DOCUMENT SECTION Block Start
Annexins are calcium-dependent phospholipid-binding proteins. More than a thousand proteins of the annexin superfamily have been identified in major eukaryotic phyla, but annexins are absent from yeasts and prokaryotes.
The first annexin to be identified was annexin VII (synexin) from the bovine adrenal medulla by creutz and team in 19781.
Annexins are grouped under 5 major classes (A-E), the 12 annexins which are commonly found in vertebrates are classified under annexin A family and named as annexins A1-A13 (or ANXA1-ANXA13), leaving A12 not assigned in the official nomenclature. Annexins outside vertebrates are classified under family B (in invertebrates), C (in fungi and under groups of unicellular eukaryotes), D (in plants), and E (in protists).
DOCUMENT SECTION Block End
▸ PROBLEM A
According to the passage on annexins, why do the 12 vertebrate annexins carry names that run from A1 to A13?
▸ PROBLEM B
In the passage on annexins, which annexin was the first to be identified, and from what tissue?
▸ PROBLEM C
In the passage on annexins, swap "phospholipid-binding" for "lipid-binding" as you repeat the text starting with "Annexins are calcium-dependent" and going on through "yeasts and prokaryotes.".
THE DATA Block Start
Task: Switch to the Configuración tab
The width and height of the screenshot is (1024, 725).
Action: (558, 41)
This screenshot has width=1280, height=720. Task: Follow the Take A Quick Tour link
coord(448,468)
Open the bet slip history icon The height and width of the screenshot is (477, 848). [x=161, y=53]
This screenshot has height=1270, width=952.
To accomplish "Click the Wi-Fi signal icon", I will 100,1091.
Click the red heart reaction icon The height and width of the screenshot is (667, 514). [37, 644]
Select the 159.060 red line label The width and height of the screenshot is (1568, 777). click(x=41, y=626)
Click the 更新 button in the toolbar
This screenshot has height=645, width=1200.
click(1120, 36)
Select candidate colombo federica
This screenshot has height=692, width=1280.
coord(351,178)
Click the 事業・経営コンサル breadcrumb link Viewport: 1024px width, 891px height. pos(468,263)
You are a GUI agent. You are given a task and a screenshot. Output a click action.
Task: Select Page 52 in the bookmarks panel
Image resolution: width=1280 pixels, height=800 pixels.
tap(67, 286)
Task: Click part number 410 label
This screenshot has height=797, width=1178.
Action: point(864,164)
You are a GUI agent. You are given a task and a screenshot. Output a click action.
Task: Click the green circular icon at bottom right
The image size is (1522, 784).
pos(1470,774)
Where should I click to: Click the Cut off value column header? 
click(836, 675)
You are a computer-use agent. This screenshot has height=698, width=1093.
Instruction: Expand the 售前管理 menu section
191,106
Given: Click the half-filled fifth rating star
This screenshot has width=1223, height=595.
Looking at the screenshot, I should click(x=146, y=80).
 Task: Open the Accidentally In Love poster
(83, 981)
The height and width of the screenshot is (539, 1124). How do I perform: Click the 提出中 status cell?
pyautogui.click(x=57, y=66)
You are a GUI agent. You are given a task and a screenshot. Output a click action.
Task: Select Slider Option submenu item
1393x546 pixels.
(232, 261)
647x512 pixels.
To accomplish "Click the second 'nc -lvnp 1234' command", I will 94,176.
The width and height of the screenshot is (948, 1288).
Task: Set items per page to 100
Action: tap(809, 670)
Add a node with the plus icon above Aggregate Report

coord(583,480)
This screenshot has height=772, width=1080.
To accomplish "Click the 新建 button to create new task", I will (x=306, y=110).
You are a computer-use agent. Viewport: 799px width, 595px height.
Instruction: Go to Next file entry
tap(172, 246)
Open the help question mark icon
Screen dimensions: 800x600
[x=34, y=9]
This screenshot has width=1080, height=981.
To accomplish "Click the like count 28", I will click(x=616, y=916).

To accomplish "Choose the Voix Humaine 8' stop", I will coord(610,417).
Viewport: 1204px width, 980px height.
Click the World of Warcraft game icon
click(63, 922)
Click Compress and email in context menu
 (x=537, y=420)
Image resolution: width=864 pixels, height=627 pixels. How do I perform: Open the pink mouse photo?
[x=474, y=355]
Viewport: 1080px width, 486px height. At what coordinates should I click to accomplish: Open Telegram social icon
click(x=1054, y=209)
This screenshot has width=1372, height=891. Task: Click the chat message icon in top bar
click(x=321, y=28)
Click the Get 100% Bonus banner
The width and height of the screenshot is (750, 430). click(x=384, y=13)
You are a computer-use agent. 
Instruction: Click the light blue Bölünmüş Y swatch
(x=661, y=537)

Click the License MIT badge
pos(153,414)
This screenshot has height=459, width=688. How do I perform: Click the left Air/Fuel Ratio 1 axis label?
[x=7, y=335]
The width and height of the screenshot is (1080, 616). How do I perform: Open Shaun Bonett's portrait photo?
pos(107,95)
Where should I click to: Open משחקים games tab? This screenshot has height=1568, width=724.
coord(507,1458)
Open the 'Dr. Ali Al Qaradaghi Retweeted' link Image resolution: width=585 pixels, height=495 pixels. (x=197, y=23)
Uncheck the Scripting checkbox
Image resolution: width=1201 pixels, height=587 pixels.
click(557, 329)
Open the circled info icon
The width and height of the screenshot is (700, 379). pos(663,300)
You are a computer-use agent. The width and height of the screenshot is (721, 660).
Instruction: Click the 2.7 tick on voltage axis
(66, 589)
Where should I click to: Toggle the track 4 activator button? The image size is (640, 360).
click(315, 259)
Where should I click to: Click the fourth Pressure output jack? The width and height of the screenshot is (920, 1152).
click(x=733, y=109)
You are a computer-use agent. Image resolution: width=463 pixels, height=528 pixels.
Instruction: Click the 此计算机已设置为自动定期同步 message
THE DATA Block End
▸ RESPONSE BOX A
The numbering runs to A13 because A12 is not assigned in the official nomenclature. The 12 annexins are therefore named A1 through A13, with A12 left out.

▸ RESPONSE BOX B
Annexin VII (synexin), from the bovine adrenal medulla.

▸ RESPONSE BOX C
Annexins are calcium-dependent lipid-binding proteins. More than a thousand proteins of the annexin superfamily have been identified in major eukaryotic phyla, but annexins are absent from yeasts and prokaryotes.